--- Record set ---
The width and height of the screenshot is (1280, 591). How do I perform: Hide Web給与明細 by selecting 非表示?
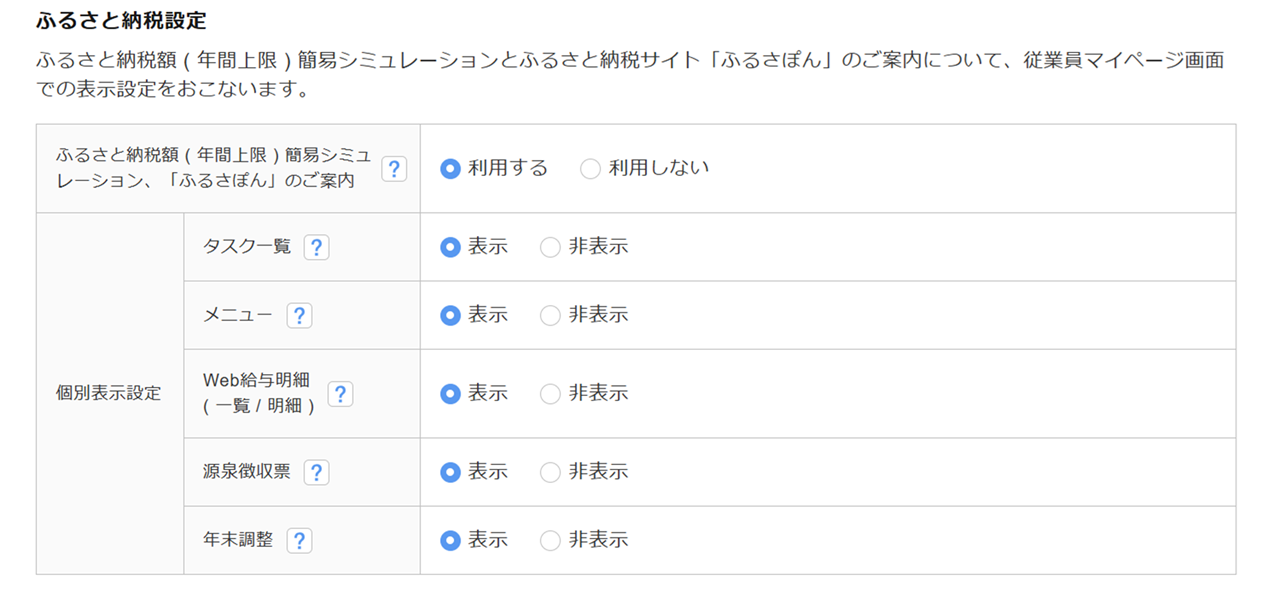click(550, 394)

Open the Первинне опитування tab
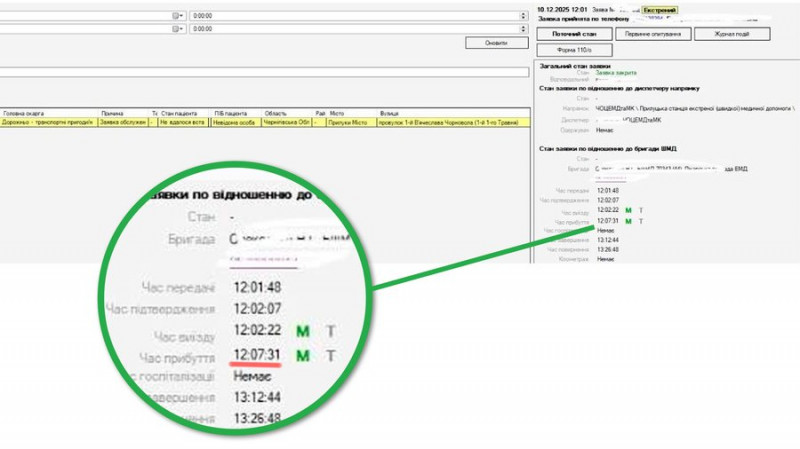(x=653, y=34)
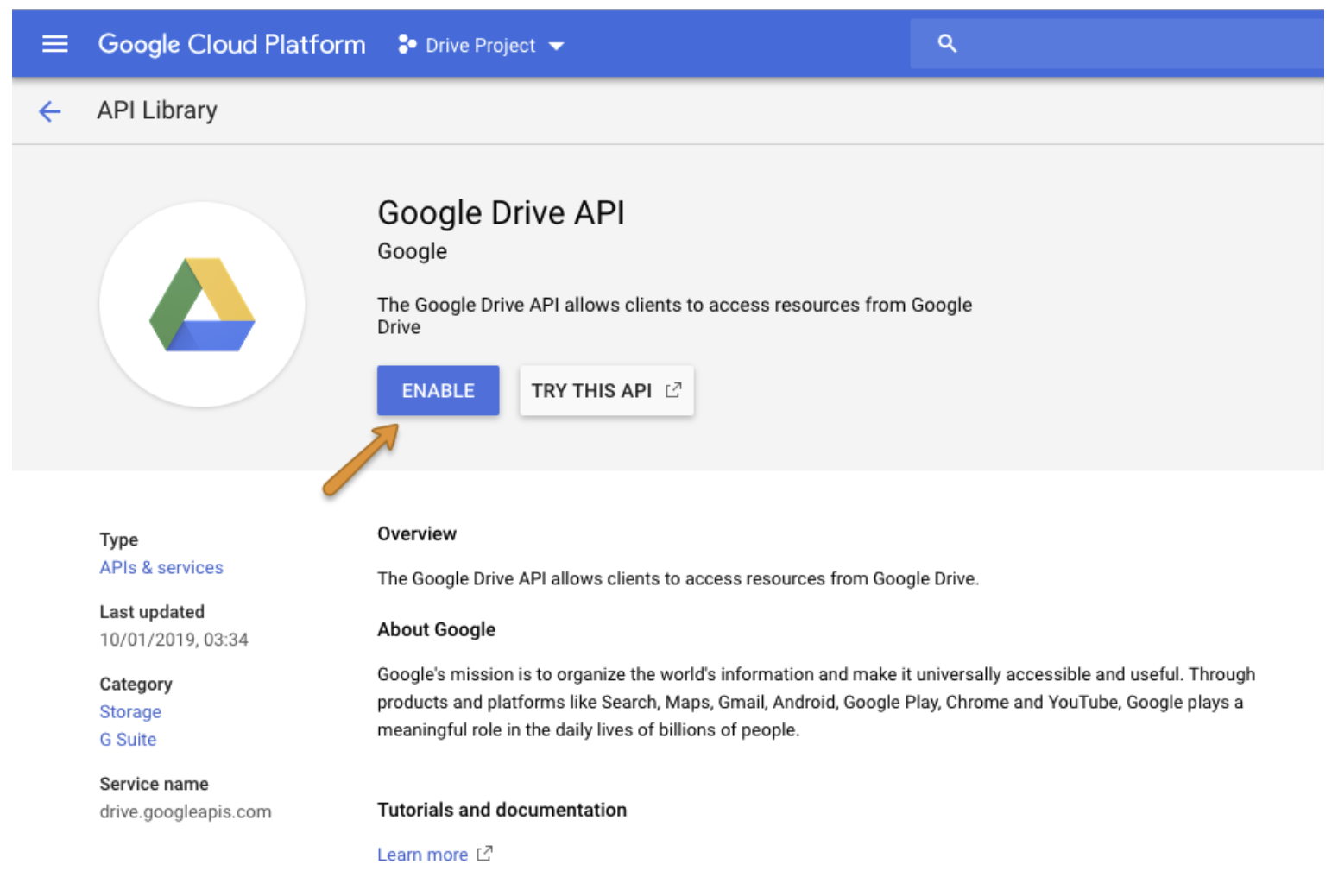1338x896 pixels.
Task: Click external-link icon beside Learn more
Action: (485, 854)
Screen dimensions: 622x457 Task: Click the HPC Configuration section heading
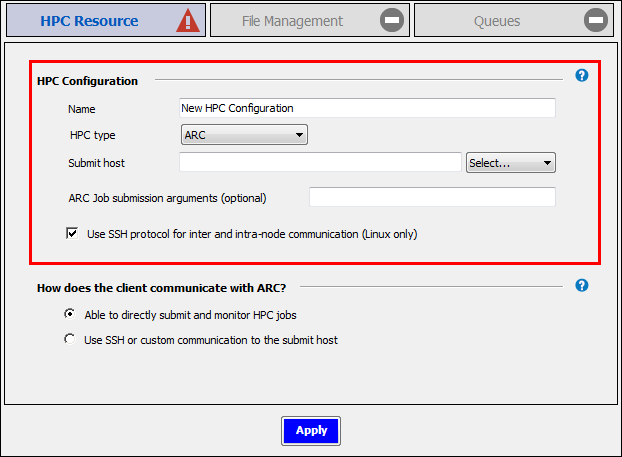(x=87, y=81)
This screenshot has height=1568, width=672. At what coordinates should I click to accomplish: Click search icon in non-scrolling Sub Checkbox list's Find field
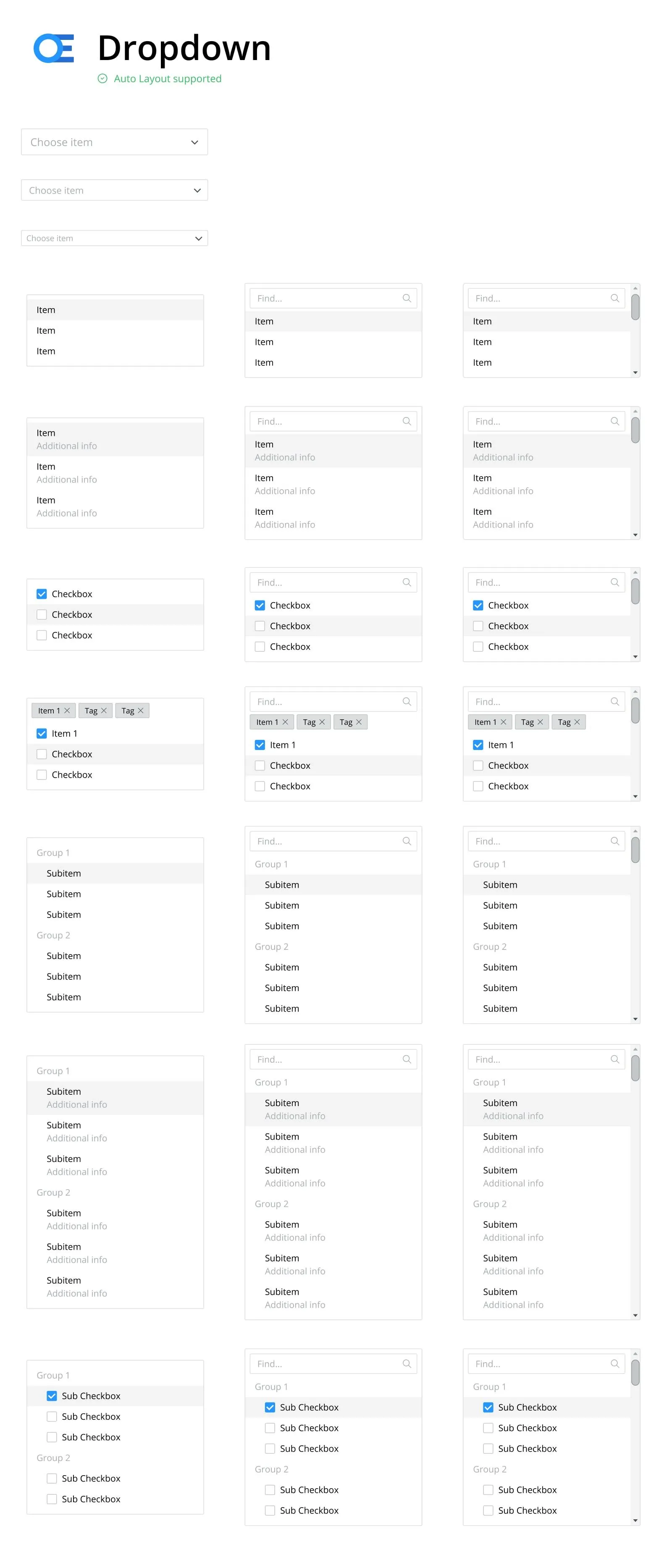click(407, 1363)
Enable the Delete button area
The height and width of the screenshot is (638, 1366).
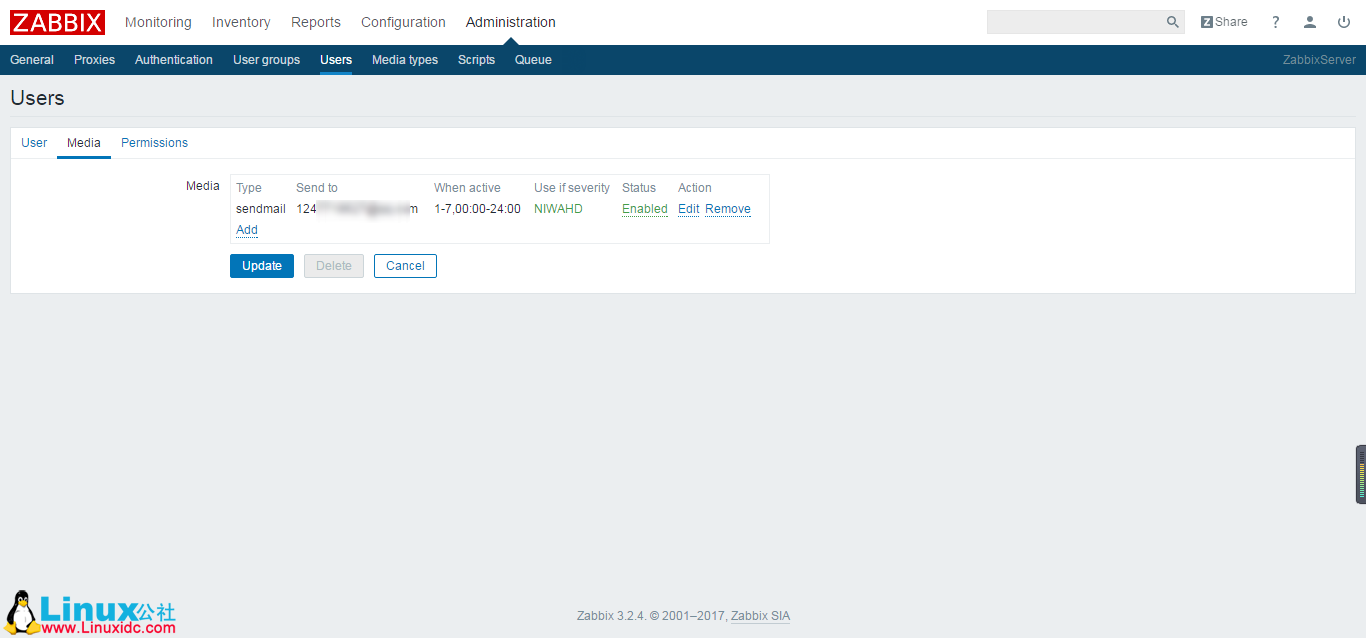coord(333,265)
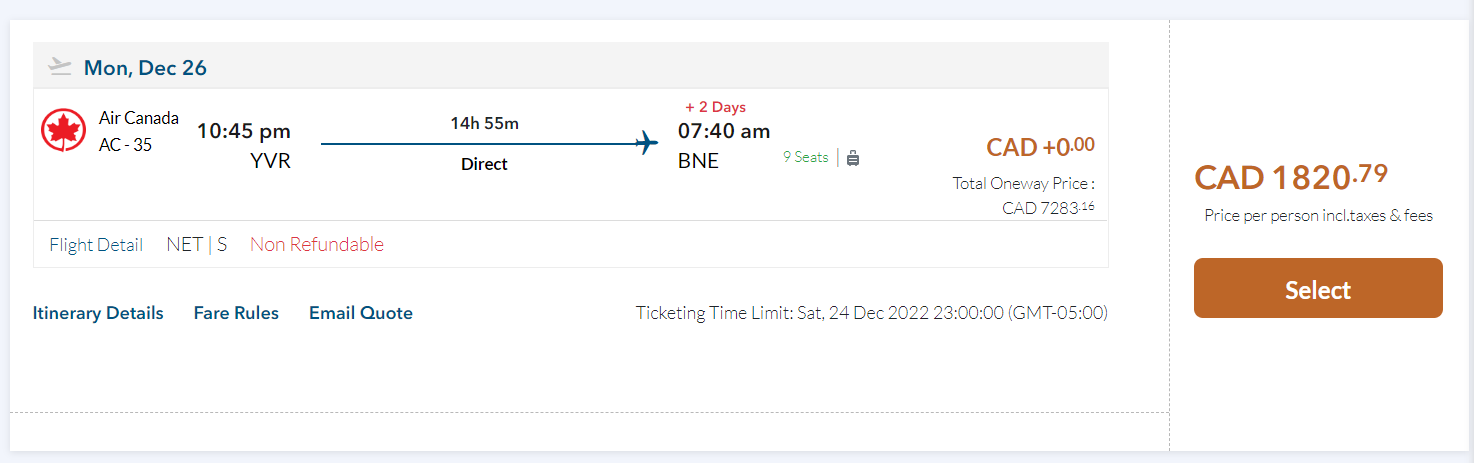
---
Reproduce the data word for word, starting at its first line and ending with the line that contains "(x=87, y=81)". Leave the pictures out of your answer.

> [Answer to this task]:
The width and height of the screenshot is (1280, 591). How do I perform: Hide Web給与明細 by selecting 非表示?
click(550, 394)

Open the Первинне опитування tab
(x=653, y=34)
1338x896 pixels.
Task: Click external-link icon beside Learn more
Action: (485, 854)
Screen dimensions: 622x457 Task: Click the HPC Configuration section heading
(x=87, y=81)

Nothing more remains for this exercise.